Dans l’épicurisme, il s’agit
d’éradiquer la passion, atteindre l’ataraxie. Postulat différent : le
monde n’a pas de sens, mais il a une réalité, il est composé d’atomes et de
vide. Le monde n’a pas de sens, il résulte du hasard, des chocs atomiques.
C’est au hasard des chocs atomiques que tout se constitue. Pas de sens
préétabli.
La passion consiste en trouver
aux choses un sens préétabli et de ne pas voir qu’à la base de tout, il y a des
atomes et du vide. Pour les épicuriens, toutes les passions dérivent de deux
erreurs fondamentales : les croyances sur l’au-delà de la mort et la
religion et la croyance que les dieux s’occupent de nous. Ils refusent
d’admettre que la mort est autre chose qu’une dissolution atomique, car l’âme,
comme le reste, est constituée d’atomes et de vide. Il n’existe ni providentia (voir loin devant soi) ni prudentia (sagesse) divines, car les
dieux existent mais se désintéressent du onde ; ils existent heureux dans
les inter-mondes, dans une béatitude absolue. La passion va naître dans le
refus d’admettre l’égalité des choses.
Pour le stoïcisme, le monde a
une réalité matérielle, il est réel et est né d’un πνεῦμα,
un souffle de feu agissant sur une matière inerte. Le monde a un sens
prédéterminé, pensé par la providence pour être (Chrysippe, 3ème)

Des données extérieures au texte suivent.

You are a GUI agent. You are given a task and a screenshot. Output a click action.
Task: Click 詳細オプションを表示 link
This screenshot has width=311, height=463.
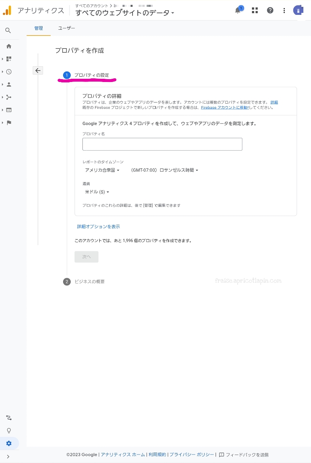point(98,227)
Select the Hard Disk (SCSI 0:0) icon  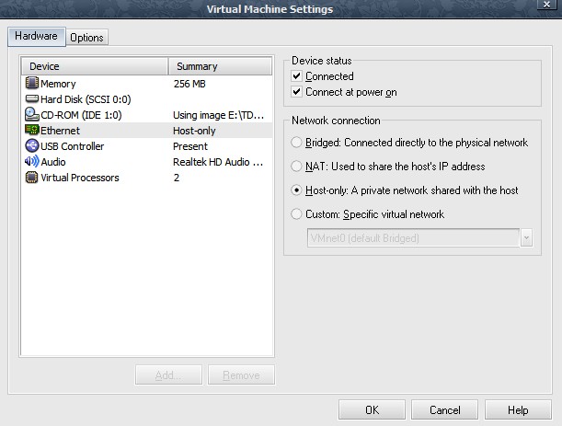(x=32, y=99)
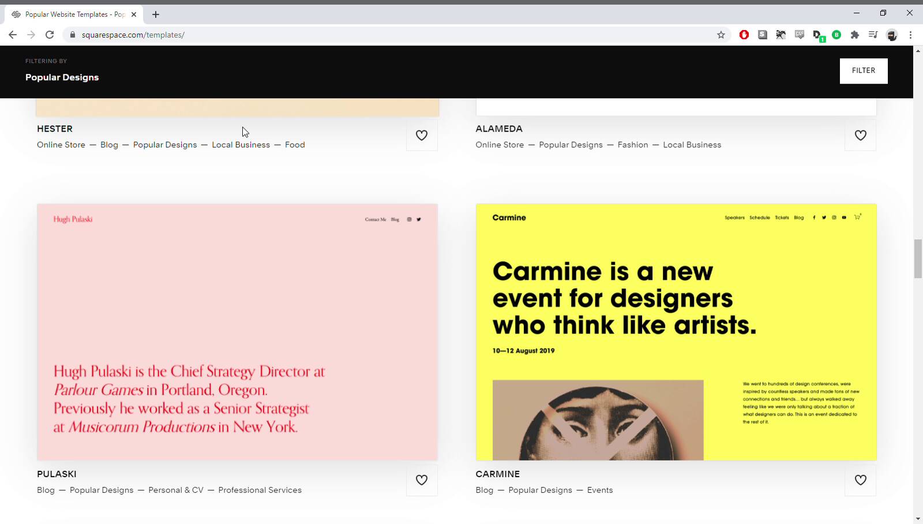Open the Pulaski template preview
This screenshot has width=923, height=524.
click(x=237, y=332)
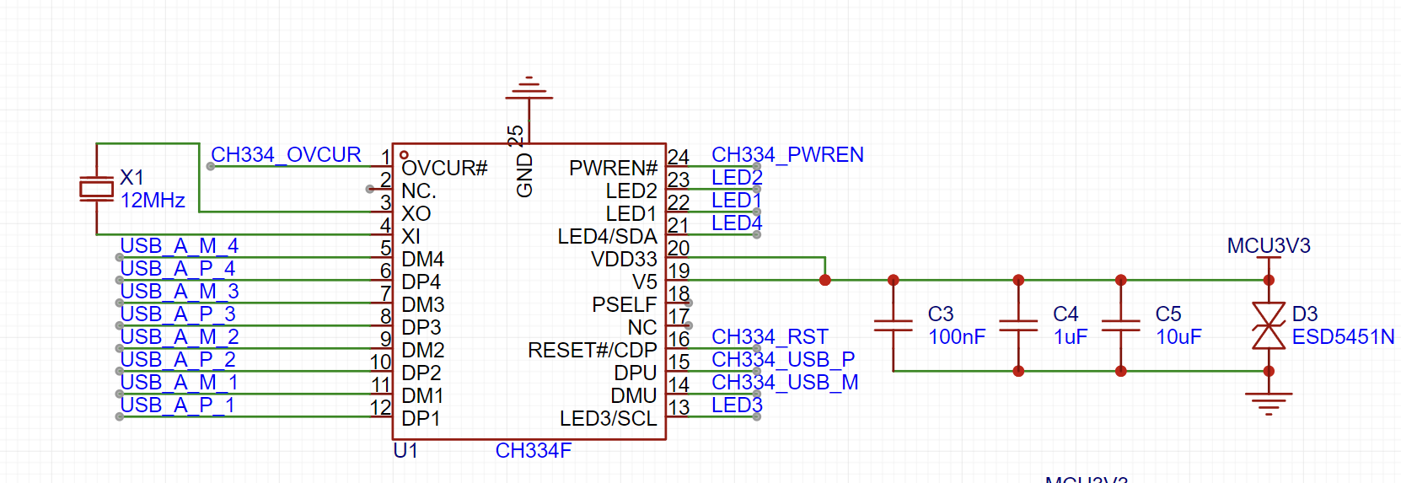Click the ESD5451N part value text
Viewport: 1401px width, 483px height.
click(1343, 337)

« la maison commune des hommes et des dieux ». Dans cette maison du
monde, il existe une familiarité avec les dieux (et non avec les animaux) et
une incapacité à comprendre ce sens premier du monde donné au monde par Dieu.

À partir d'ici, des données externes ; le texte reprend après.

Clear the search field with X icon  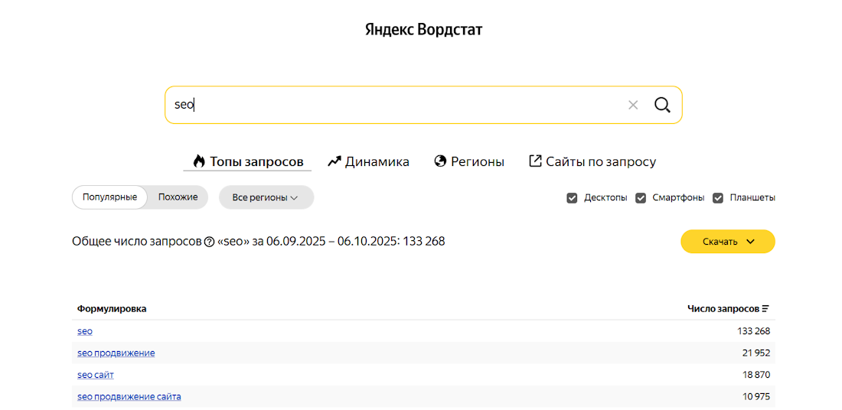tap(633, 105)
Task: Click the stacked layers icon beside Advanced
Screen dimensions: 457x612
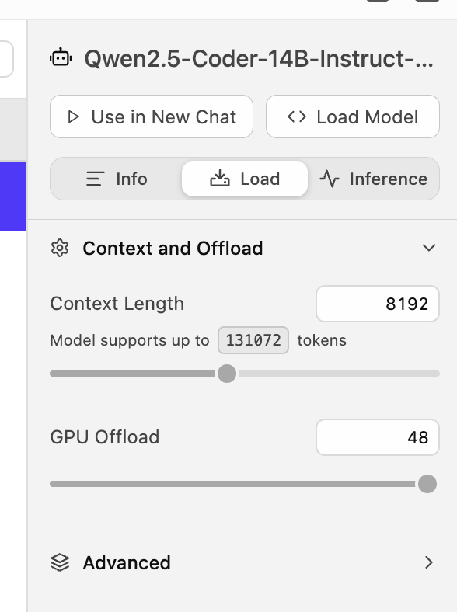Action: pos(60,562)
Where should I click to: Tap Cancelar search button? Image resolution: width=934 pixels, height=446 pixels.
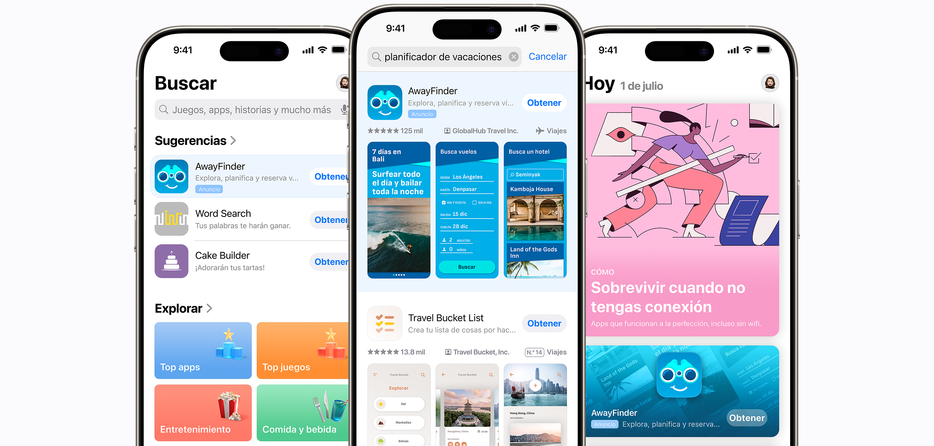click(549, 57)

La passion va être reformulée
par rapport à ces définitions, avec pour les trois pensées un même but, qui est
de sortir de la passion. Le Dieu du stoïcisme est confondu avec la nature et la
raison.
Textes :
Le pyrrhonisme et l’idéal de sérénité.
Εxtrait 1:
Sextus, Adu. Math., VII,
30 :
̓Αλλά τὸ φαινόμενον πάντῃ σθένει, οὖπερ ἀν ἐλθη
« L’apparence s’impose partout
là où elle va. »
Tout n’est qu’apparence.
Extrait
2 :
Sextus, Adu. Math., I, 305-6
Μοῦνος δ’ ἀνθρώποισι θεοῦ τροπόν ἡγεμονεύεις,
ὁς περὶ πᾶσαν ελῶν γαῖαν ἀναστρέφεται,
δεικνὺς εὐτόρνου σφαίρας πυρικαύτορα κύκλον
« Toi seul, tu guides les
hommes à la manière du dieu qui voyageant sur toute la terre revient en
aarrière, montrant le cercle enflammé d’une sphère bien dessiné. ». Timon
compare Pyrrhon à un dieu, Apollon, le soleil. Pyrrhon est source de lumière
pour les hommes. Sur un cercle, les points sont à égalité du centre, pas
d’irrégularités, égalité parfaite. Métaphore à travers laquelle se révèle
l’enjeu principal de l’affaire. L’homme qui a vaincu ses passions devient
identique à un dieu. Peut-on devenir un dieu ? Réponse de Platon et
Aristote : non catégorique. Philosophies hellénistiques : difficile,
exceptionnel mais possible. La passion en est l’obstacle principal.